[Stored records]
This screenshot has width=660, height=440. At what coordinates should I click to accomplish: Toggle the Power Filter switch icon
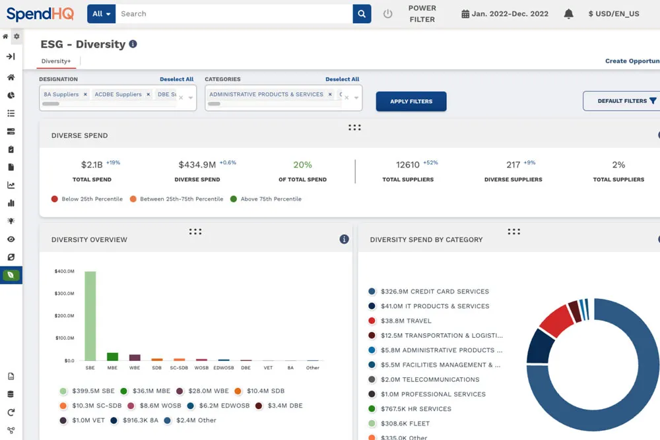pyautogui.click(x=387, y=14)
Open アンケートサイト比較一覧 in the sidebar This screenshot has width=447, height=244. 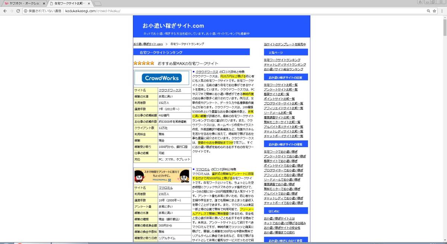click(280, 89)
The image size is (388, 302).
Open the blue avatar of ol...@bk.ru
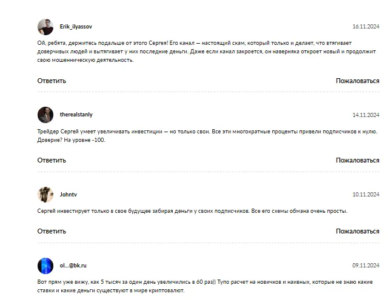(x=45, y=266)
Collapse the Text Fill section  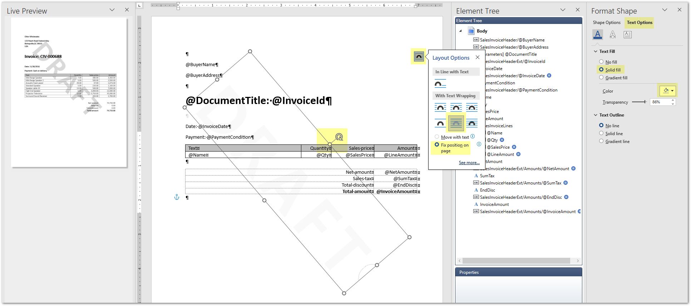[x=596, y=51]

...

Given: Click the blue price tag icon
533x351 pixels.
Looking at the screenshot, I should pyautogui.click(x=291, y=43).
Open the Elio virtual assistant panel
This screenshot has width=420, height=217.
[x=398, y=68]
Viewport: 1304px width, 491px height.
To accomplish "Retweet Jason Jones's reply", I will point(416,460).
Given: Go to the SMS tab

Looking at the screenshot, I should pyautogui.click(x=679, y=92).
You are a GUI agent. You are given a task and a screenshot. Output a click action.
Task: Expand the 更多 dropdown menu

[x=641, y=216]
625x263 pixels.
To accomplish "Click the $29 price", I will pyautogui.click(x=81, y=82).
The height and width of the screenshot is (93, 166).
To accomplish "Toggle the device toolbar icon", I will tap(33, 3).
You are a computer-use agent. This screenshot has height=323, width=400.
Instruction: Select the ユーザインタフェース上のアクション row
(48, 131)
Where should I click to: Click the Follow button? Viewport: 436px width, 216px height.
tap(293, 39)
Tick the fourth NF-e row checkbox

### [Task prompt]
Turn the material into a Markdown table with the columns Row and Line, skipping blank lines. Begin at the line containing "Viewport: 1304px width, 491px height." and stop after the line containing "[x=641, y=216]".

### [Solution to the exercise]
| Row | Line |
|---|---|
| 1 | Viewport: 1304px width, 491px height. |
| 2 | To accomplish "Retweet Jason Jones's reply", I will point(416,460). |
| 3 | Given: Go to the SMS tab |
| 4 | Looking at the screenshot, I should pyautogui.click(x=679, y=92). |
| 5 | You are a GUI agent. You are given a task and a screenshot. Output a click action. |
| 6 | Task: Expand the 更多 dropdown menu |
| 7 | [x=641, y=216] |